Картину бытования укрупненных деталей в творчестве Островского и Достоевского можно было бы значительно расширить, как и обзор других проявлений их типологической близости. Важен, однако, сам факт ее существования. Его признание не только обогащает представление о творческой индивидуальности художников; в нем находит выражение специфика литературного процесса, характер его динамики, не снимающей устойчивости определенных компонентов.
2008
Противоречие как конструктивный фактор в пьесе А. П. Чехова «Вишневый сад»
Люди Чехова, господа, это хотя
и мы, но престранные люди.
Последняя комедия Чехова, едва ли не больше всех остальных его произведений связанная с ощущением собственной ее «исторической минуты», в течение целого века остается открытой для неиссякающего потока театральных и литературоведческих интерпретаций. Безусловно ушло из этого потока (будем надеяться – навсегда) лишь аффектированное социологизирование[279]
. Сегодня «Вишневый сад» звучит в наиболее близком к Чехову ключе: пьеса воспринимается как вереница естественно-непритязательных проявлений человека в качестве родового существа, как цель пронзительных авторских догадок о сущности человеческой природы, тяготеющей к изначальной гармонии[280].Одно из главных художественных открытий комедии– предельная (или, скорее, беспредельная) обыкновенность действующих лиц – тех, кто, в согласии с самой сущностью театра, должен нести в себе некую квоту выделенности – личностный масштаб, превышающий среднеарифметическую норму. Вопреки этому неписаному закону персонажи «Вишневого сада» – просто люди, по преимуществу добрые, а иногда и поражающе равнодушные, жаждущие общения и непоправимо одинокие, простодушные, но в главном закрытые от чужих глаз. Этот примат общечеловеческого начала в пьесе даже снимает типичное для Чехова периода «Трех сестер» противостояние пошлости и подлинного бытия. В «Вишневом саде» все герои (кроме Яши!) в силу своей глубинной привязанности к родовому гнезду Гаевых имеют статус семьи – разноликой, но по сути единой. Их сближает не только общность бытовой ситуации, но и неуловимое подобия «покроя души». Из него вытекает и главный структурный принцип пьесы: в основе почти каждого характера лежит противоречие, в остроте своей граничащее с иррациональностью, но не разрывающее личности. В выявлении этих противоречий, создающих в итоге потрясающую в своей естественности целостность, – одна из целей настоящей работы.

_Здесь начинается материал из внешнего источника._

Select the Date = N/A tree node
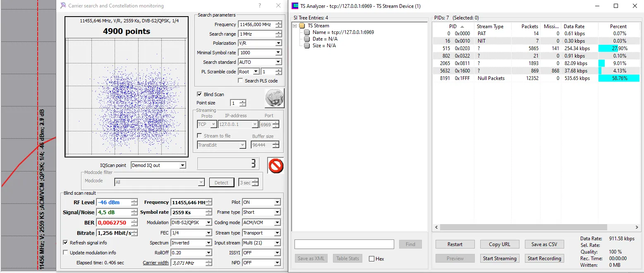This screenshot has width=644, height=273. (x=325, y=39)
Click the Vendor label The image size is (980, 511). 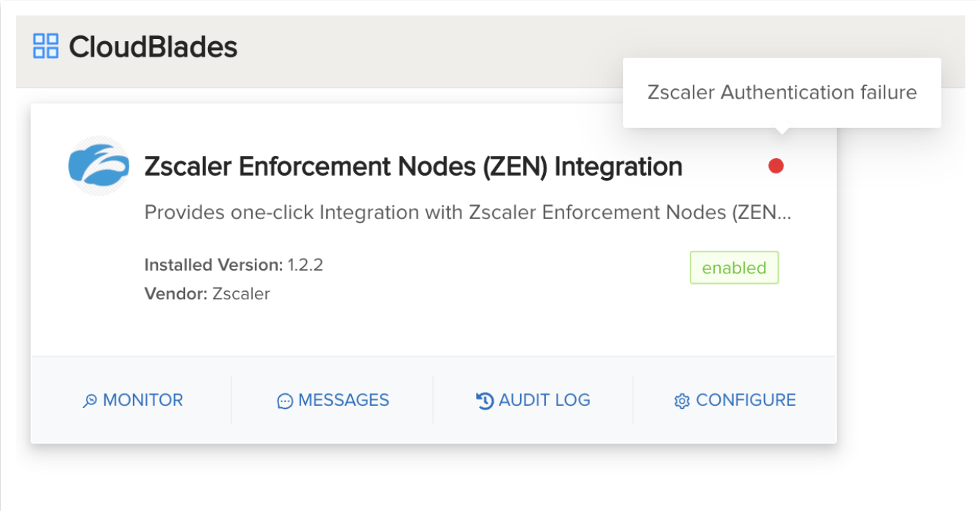176,294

Думается, подход этого рода, принятый как стержень анализа, не враждебен человеческому видению жизни. Э. А. Полоцкая, определяя характер реализма писателя, точно заметила: «Чеховская поэтика всегда обращена к предмету в целом, но так, что мы чувствуем изломы и разрывы, проходящие через него»[281]
.Итак, попробуем понять, как в «Вишневом саде» строй парадоксов порождает гармонию.
Общеизвестно авторское высказывание о пьесе в письме к О. Л. Книппер от 25 сентября 1903 г. Попытаемся услышать его заново в аспекте нашей темы: «Мне кажется, – сказано здесь, – что в моей пьесе, как она ни скучна, есть что-то новое. Во всей пьесе ни одного выстрела, кстати сказать»[282]
.«Скучна» – поскольку лишена так называемой интриги, острых коллизий, театральных эффектов (если не считать ими фокусы Шарлотты). Но поэтому она и нова, – таково сплетение качеств, определяющих специфику чеховского драматургического стиля.
Вот, например, как представлено появление Гаева в кульминационной точке третьего акта. Ждут известия о торгах. Авторская ремарка сообщает: «Входит Гаев; в правой руке у него покупки, левой он утирает слезы». Не отвечая на нетерпеливые вопросы Любови Андреевны, Гаев обращается к Фирсу: «Вот возьми… Тут анчоусы, керченские сельди… Я сегодня ничего не ел… Сколько я выстрадал!» Н тут же при звуках и голосах, доносящихся из бильярдной: «У Гаева меняется выражение, он уже не плачет» [239].
Обыденность такой «густоты» – при всей ее психологической истине – уже на грани с невероятным.
В минуты наивысшего напряжения обычное и исключительное в пьесе перестают осознаваться как полярности, проницают друг друга.
«Неподражательная странность» в той или иной мере присуща каждому из персонажей пьесы. Все они – средние люди, выступающие в традиционных общественно-сословных амплуа. Но в каждом кроется своего рода сдвиг, собственная «чудинка». «Моя собака и орехи кушает», – первые слова появляющейся на люди Шарлотты. «Эх ты… недотепа!» – последние – умирающего Фирса.